* FRAGMENTO SELECCIONADO
┄┄┄┄┄┄
EL ESPÍRITU SANTO EN EL NUEVO TESTAMENTO

Se aproxima la fiesta de Pentecostés y este es un buen momento para encontrarnos con el Espíritu Santo, para conocerle un poco mejor. A lo largo de todo el tiempo pascual, hemos recibido el consuelo del Resucitado. A partir de Pentecostés comienza el llamado tiempo ordinario. Que el nombre no nos confunda. El tiempo ordinario es el tiempo del Espíritu Santo, el tiempo de la Iglesia. Tiempo para la esperanza, nuestro tiempo.

El Espíritu Santo

Tres son los posibles enfoques desde los que se puede hablar del Espíritu Santo. Desde la teología trinitaria, desde la teología sacramental y desde la Sagrada Escritura. He elegido esta última perspectiva, porque es seguramente la que nos muestra con mayor claridad la especificidad del Espíritu Santo. También es la que nos acerca al Espíritu Santo de modo más intuitivo. Escuchando lo que Jesús dice del Espíritu Santo, acercándonos a lo que los discípulos vivieron. Y, todo esto, «como si presente me hallase», que diría san Ignacio de Loyola [EE 114].

El Espíritu Santo en la concepción y nacimiento de Jesús

«Pondré mi Espíritu sobre él» (Mt 12,18; cf. Is 42,1). En nuestros oídos resuenan las palabras de Jesús: «yo y el Padre somos uno» (Jn 10,30). La identidad entre Jesús y el Espíritu Santo no aparece de forma tan explícita, pero tiene una característica singular. El Espíritu presente en Jesús parece ser «contagioso».
┄┄┄┄┄┄
Registros para localizar elementos mostrados

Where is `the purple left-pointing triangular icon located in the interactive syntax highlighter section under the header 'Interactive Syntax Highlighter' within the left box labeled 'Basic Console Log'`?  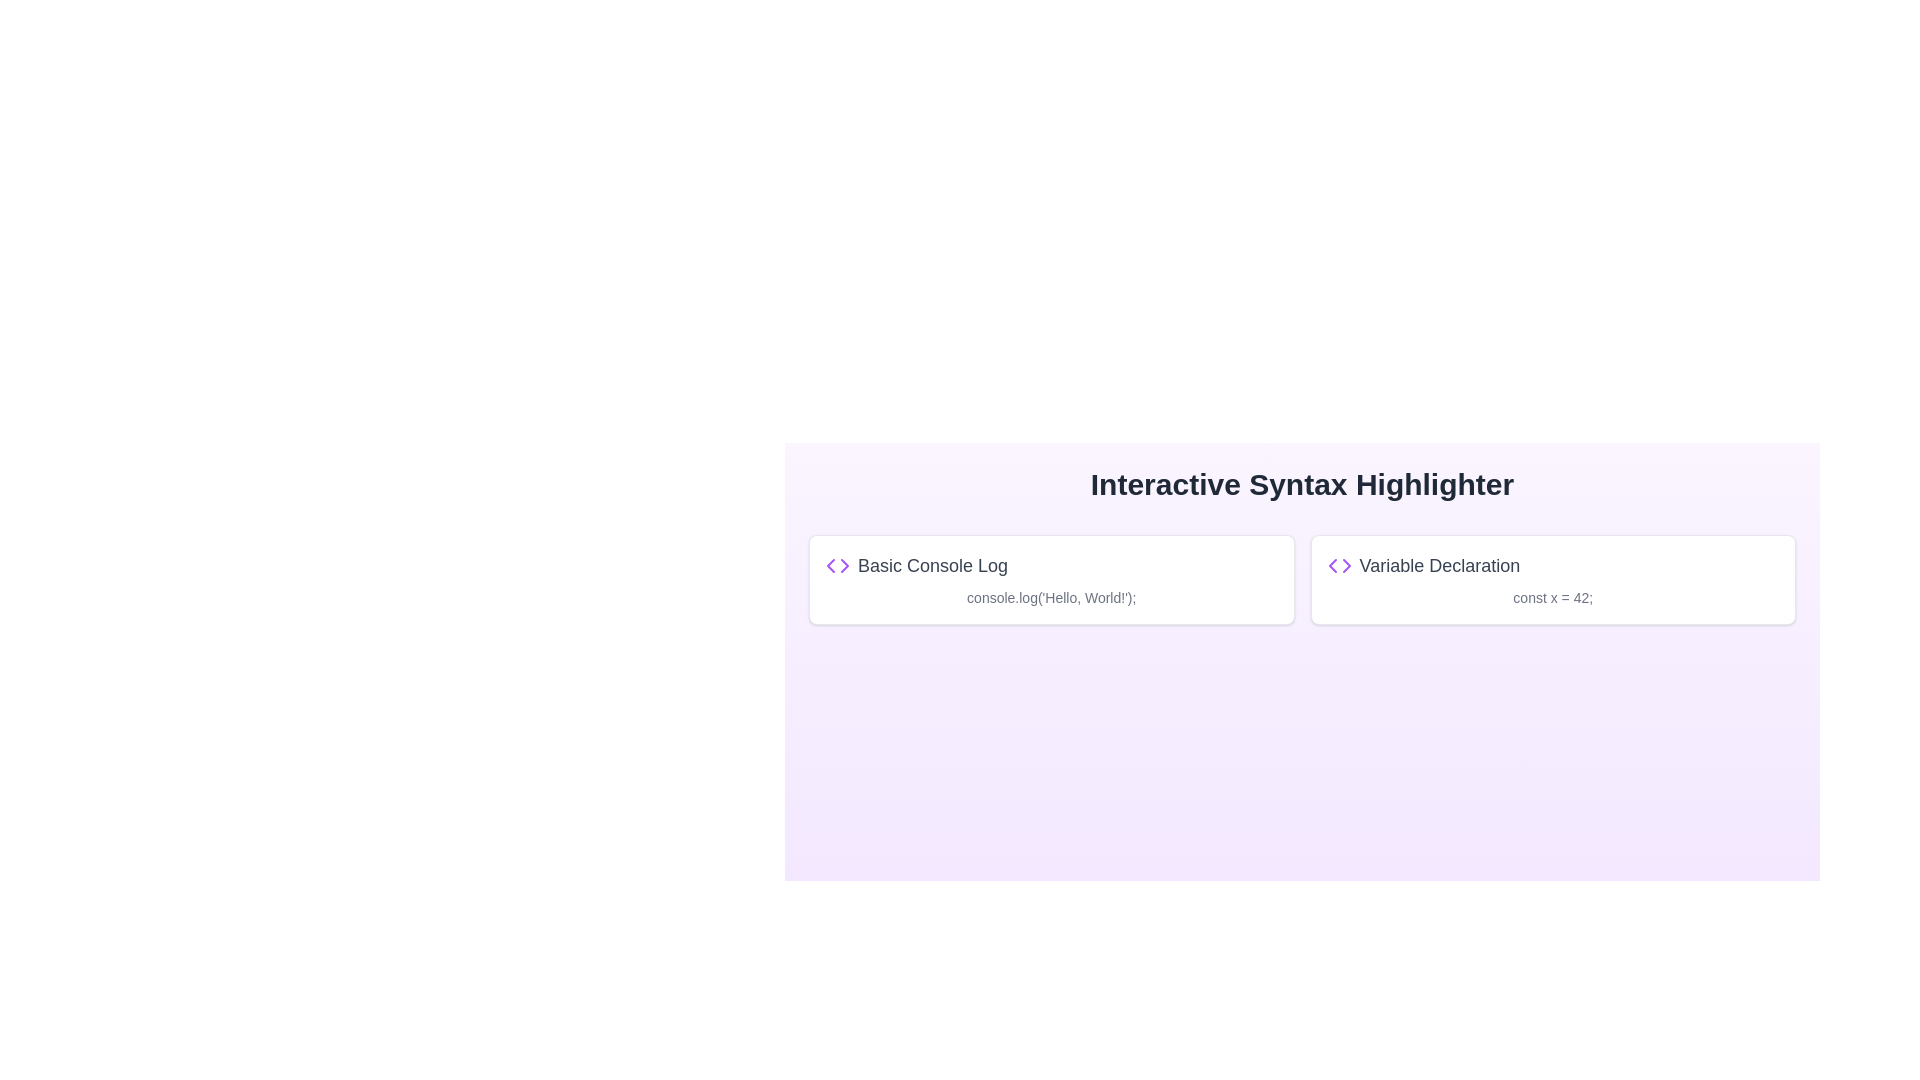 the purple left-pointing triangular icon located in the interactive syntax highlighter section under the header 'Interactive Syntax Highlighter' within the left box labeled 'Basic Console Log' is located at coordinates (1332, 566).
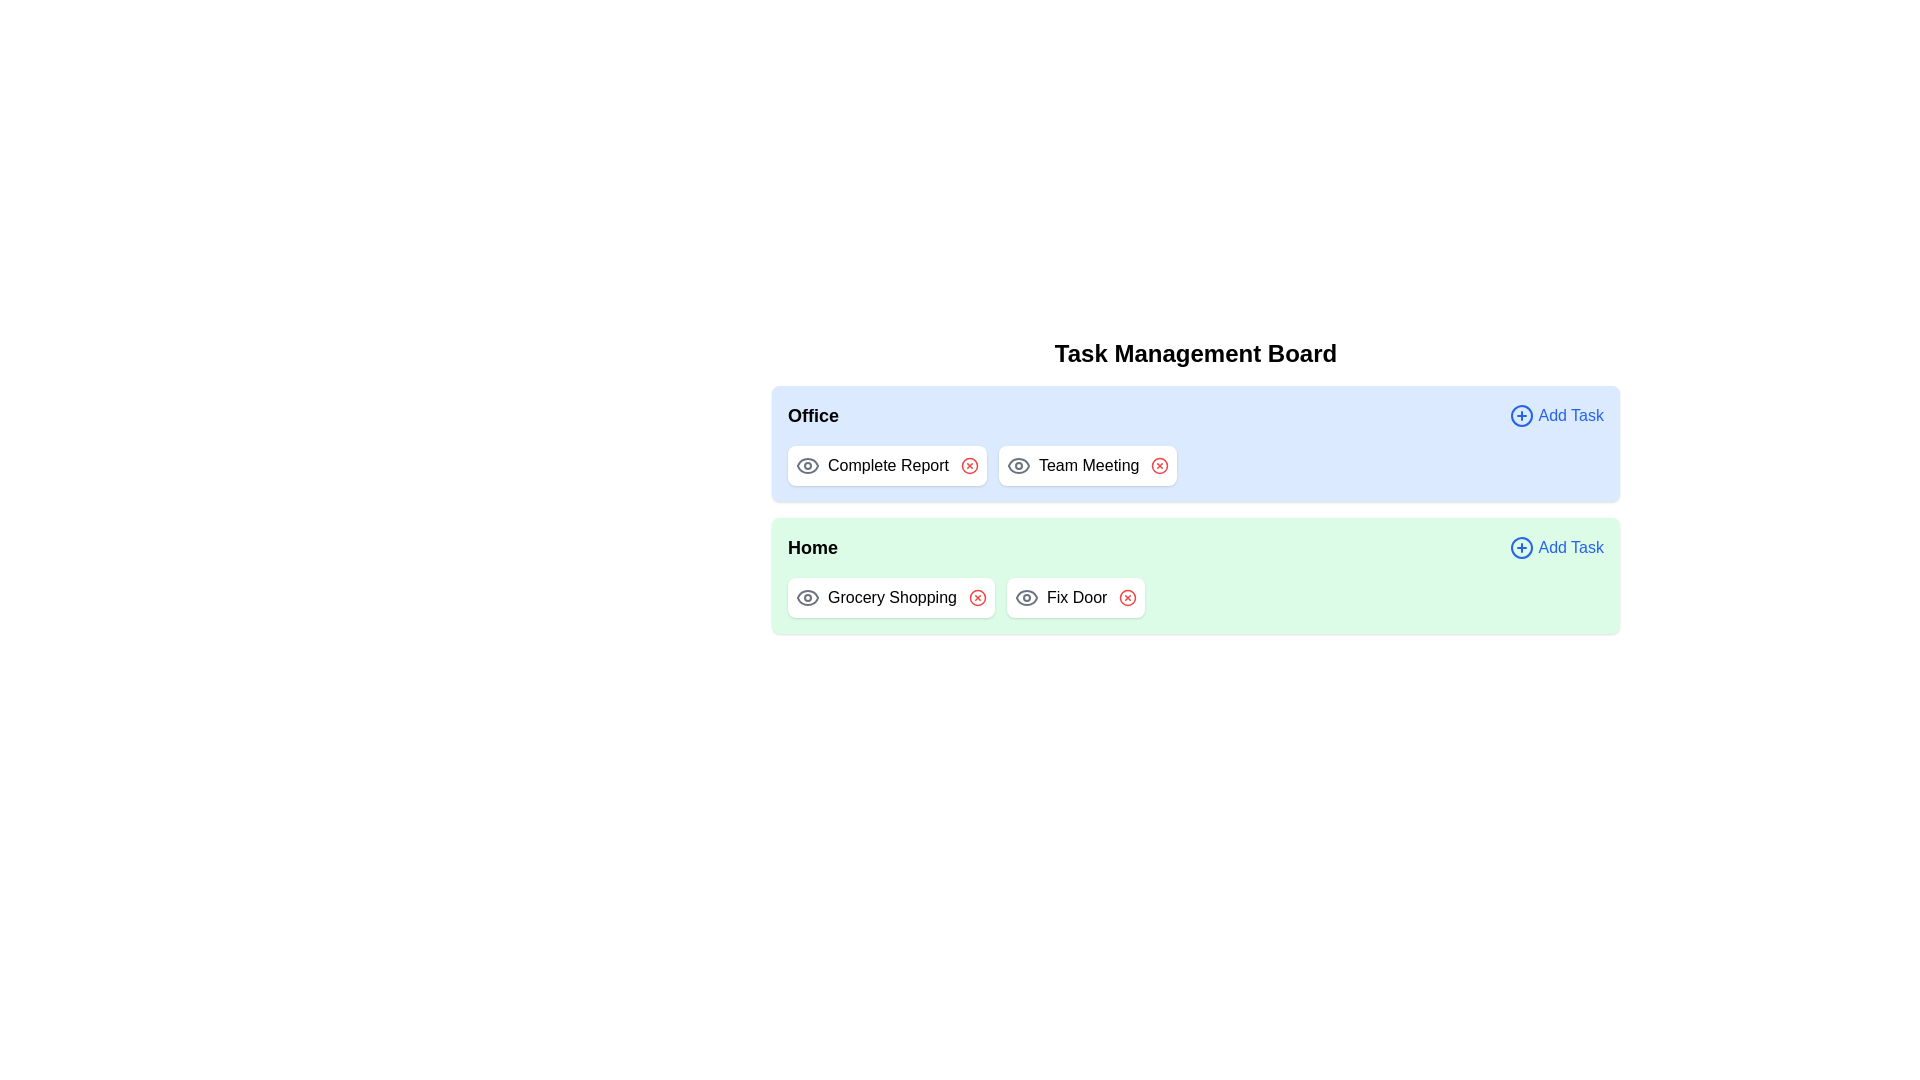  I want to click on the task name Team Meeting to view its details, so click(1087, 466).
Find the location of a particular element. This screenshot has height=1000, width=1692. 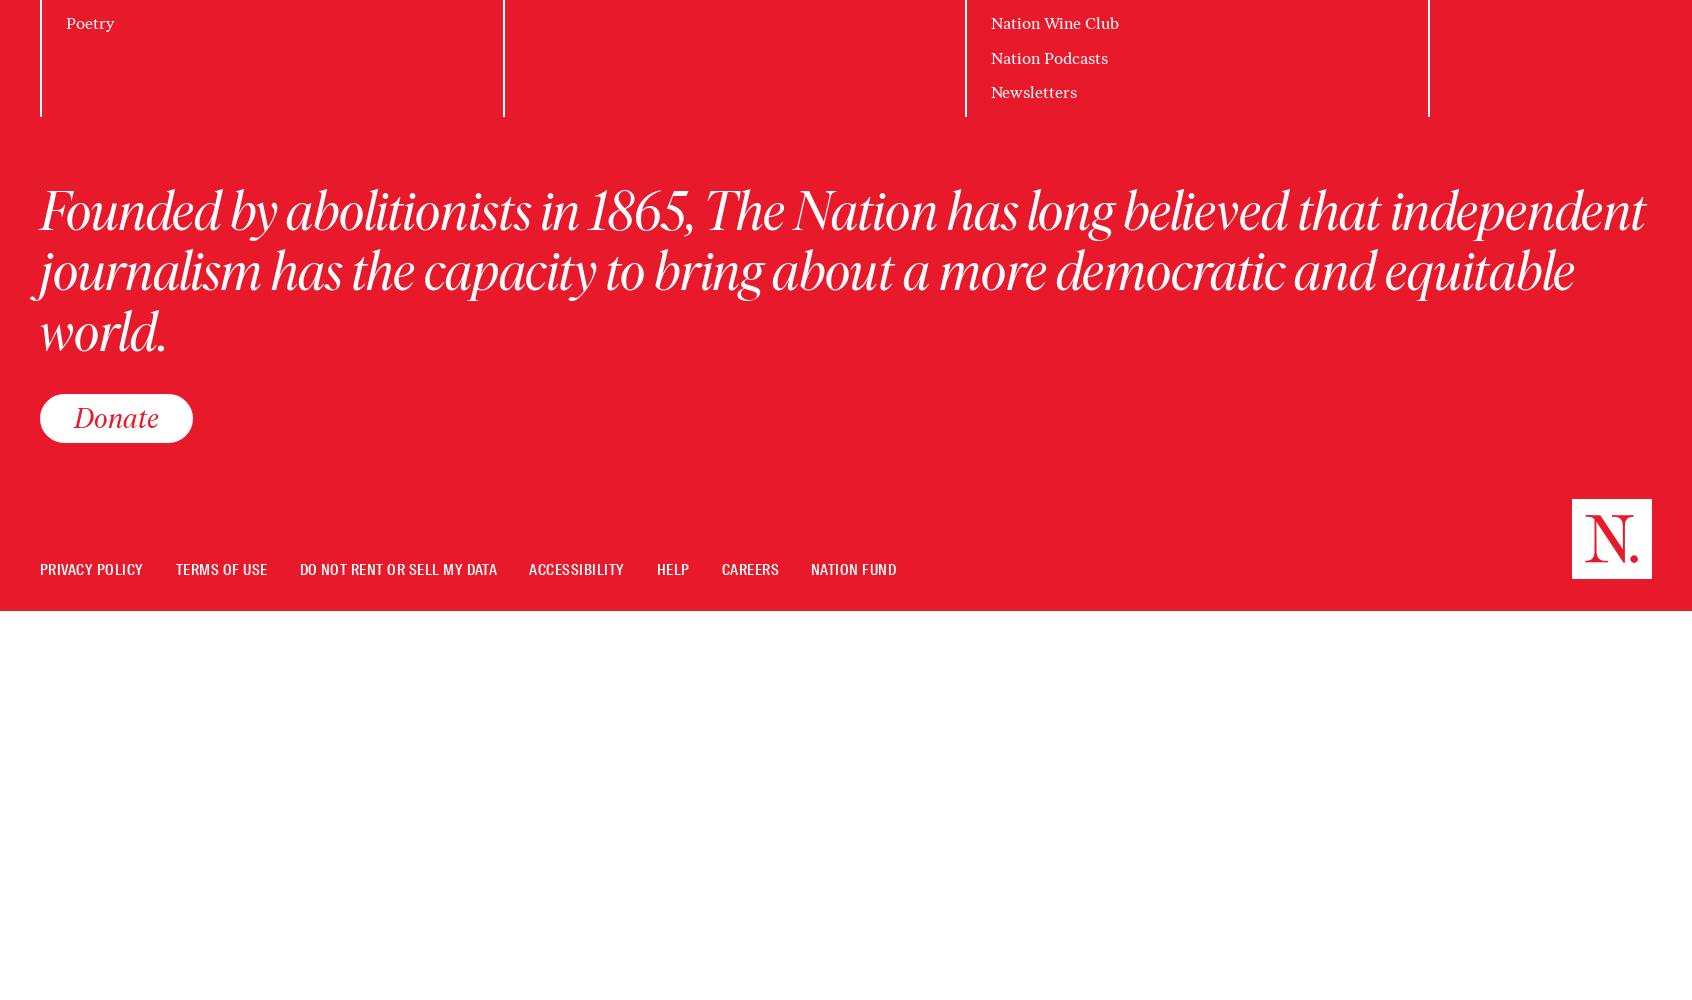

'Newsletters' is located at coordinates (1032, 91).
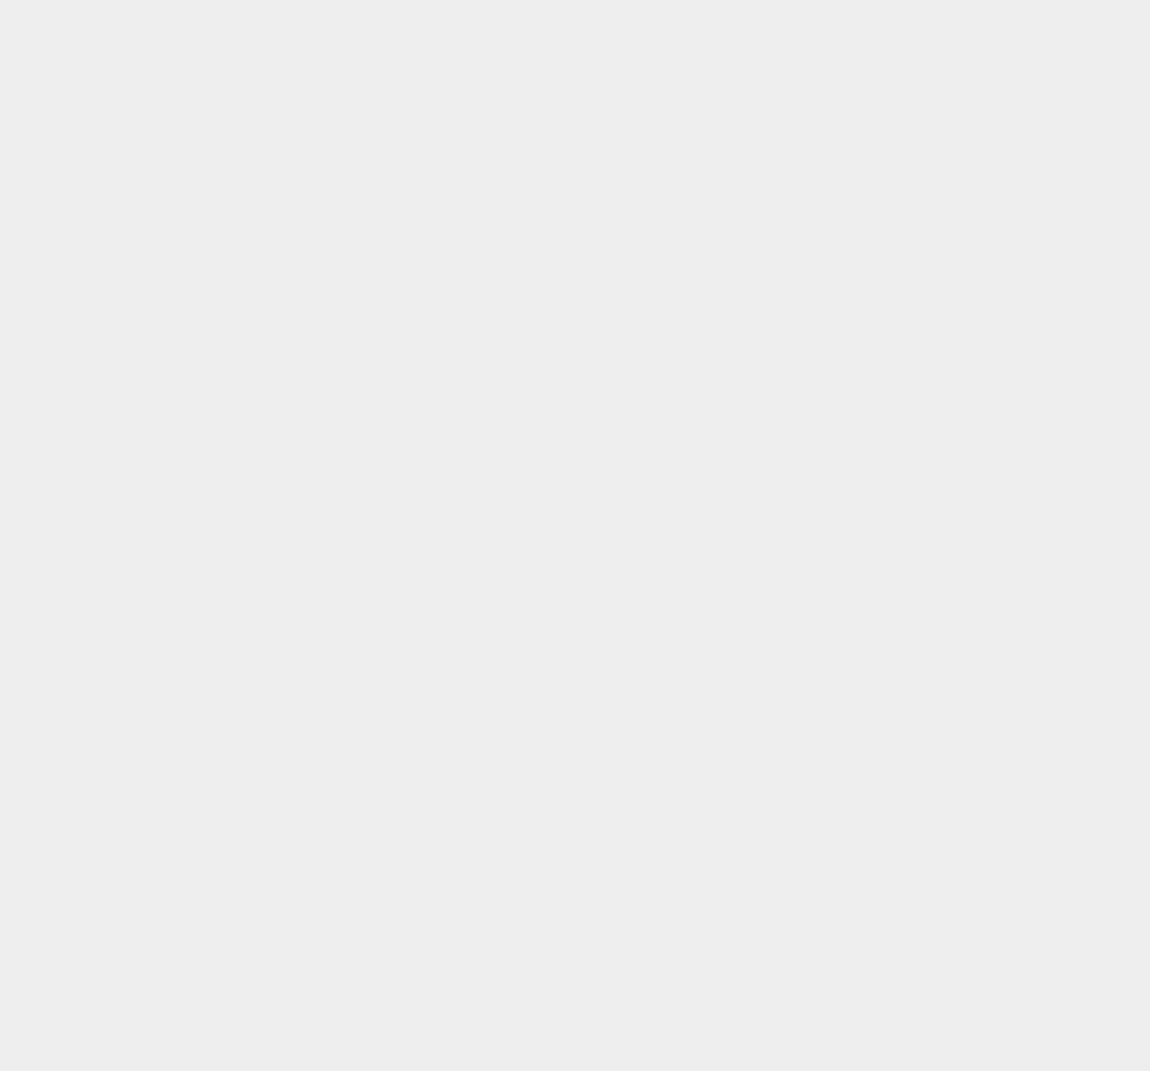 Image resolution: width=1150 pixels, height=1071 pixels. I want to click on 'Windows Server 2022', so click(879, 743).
┄┄┄┄┄┄
* RETO 1
Según el texto sobre el Espíritu Santo, ¿qué tiempo comienza a partir de Pentecostés?
* RETO 2
Transcribe sin cambios el pasaje del texto sobre el Espíritu Santo que empieza en las palabras "Tres son los" y termina después de "Loyola [EE 114].".

* RESPUESTA ESCRITA 1
El llamado tiempo ordinario.

* RESPUESTA ESCRITA 2
Tres son los posibles enfoques desde los que se puede hablar del Espíritu Santo. Desde la teología trinitaria, desde la teología sacramental y desde la Sagrada Escritura. He elegido esta última perspectiva, porque es seguramente la que nos muestra con mayor claridad la especificidad del Espíritu Santo. También es la que nos acerca al Espíritu Santo de modo más intuitivo. Escuchando lo que Jesús dice del Espíritu Santo, acercándonos a lo que los discípulos vivieron. Y, todo esto, «como si presente me hallase», que diría san Ignacio de Loyola [EE 114].